### EXERCISE INSTRUCTIONS
Since the pictures are not wanted, reproduce only the rest of the records, exactly as given.
DATA FOR THIS EXERCISE: Begin
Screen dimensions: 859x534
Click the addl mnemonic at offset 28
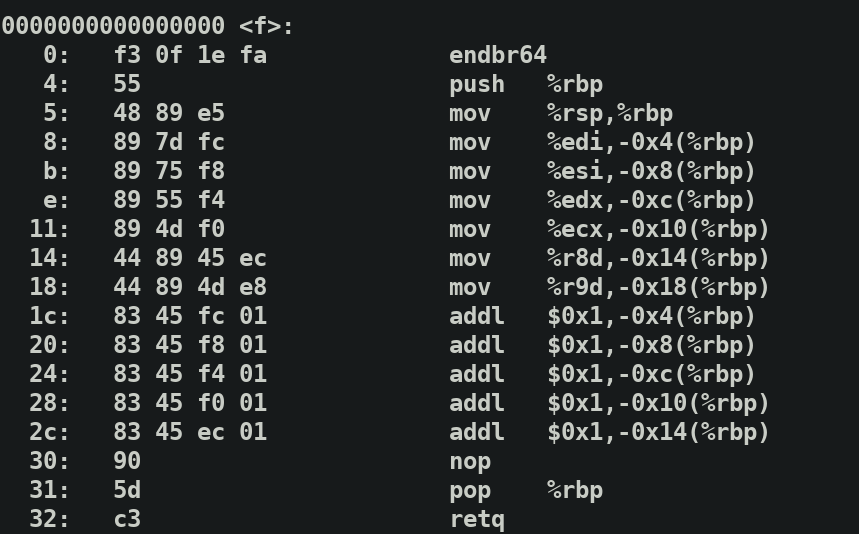coord(476,403)
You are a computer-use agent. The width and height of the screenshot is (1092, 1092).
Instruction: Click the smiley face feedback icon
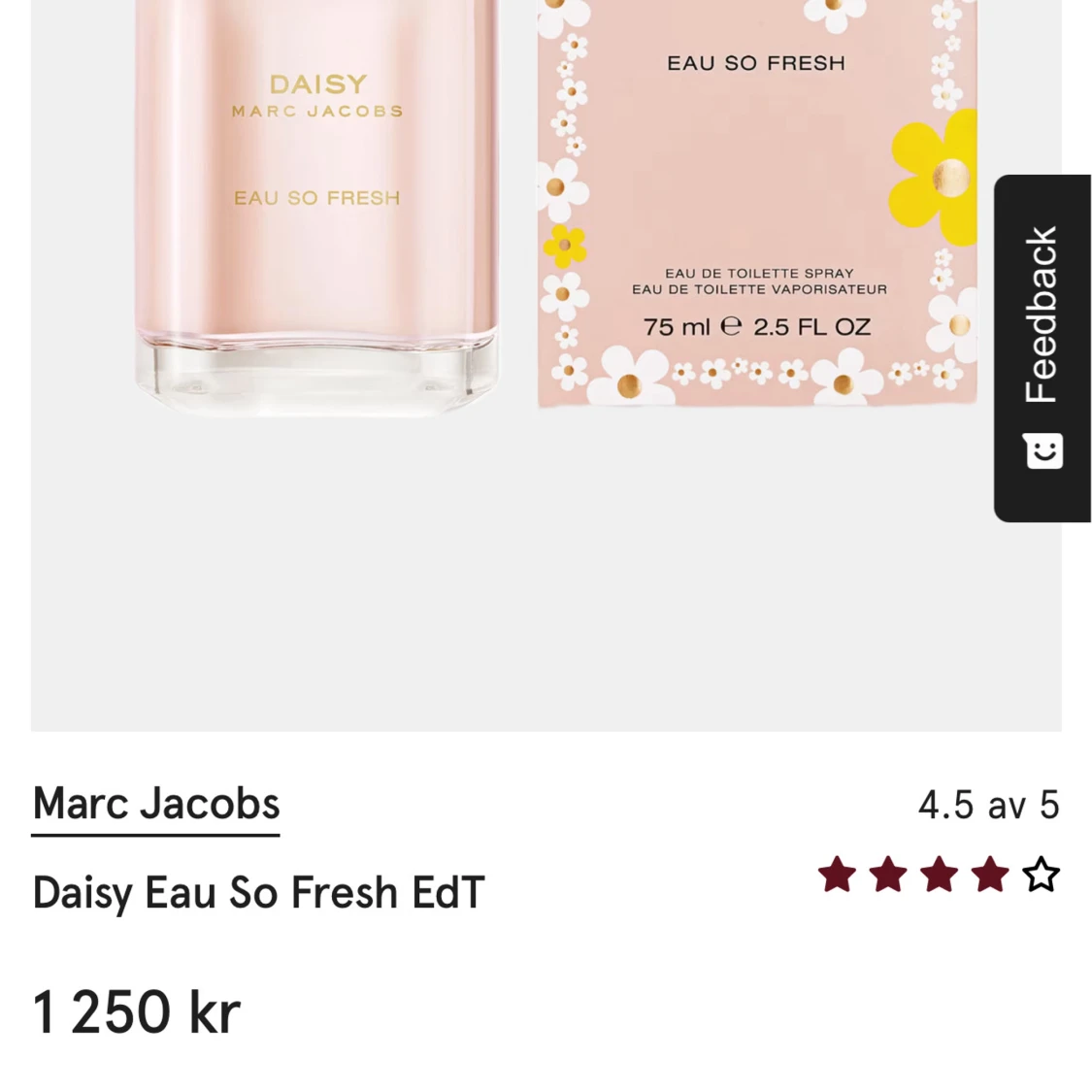pyautogui.click(x=1042, y=450)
DATA FOR THIS EXERCISE: End
### WRITTEN SOLUTION
Screen dimensions: 859x534
Click the addl mnemonic at offset 28
coord(476,403)
You are a computer-use agent. The width and height of the screenshot is (1092, 1092).
Instruction: Click the smiley face feedback icon
pyautogui.click(x=1042, y=450)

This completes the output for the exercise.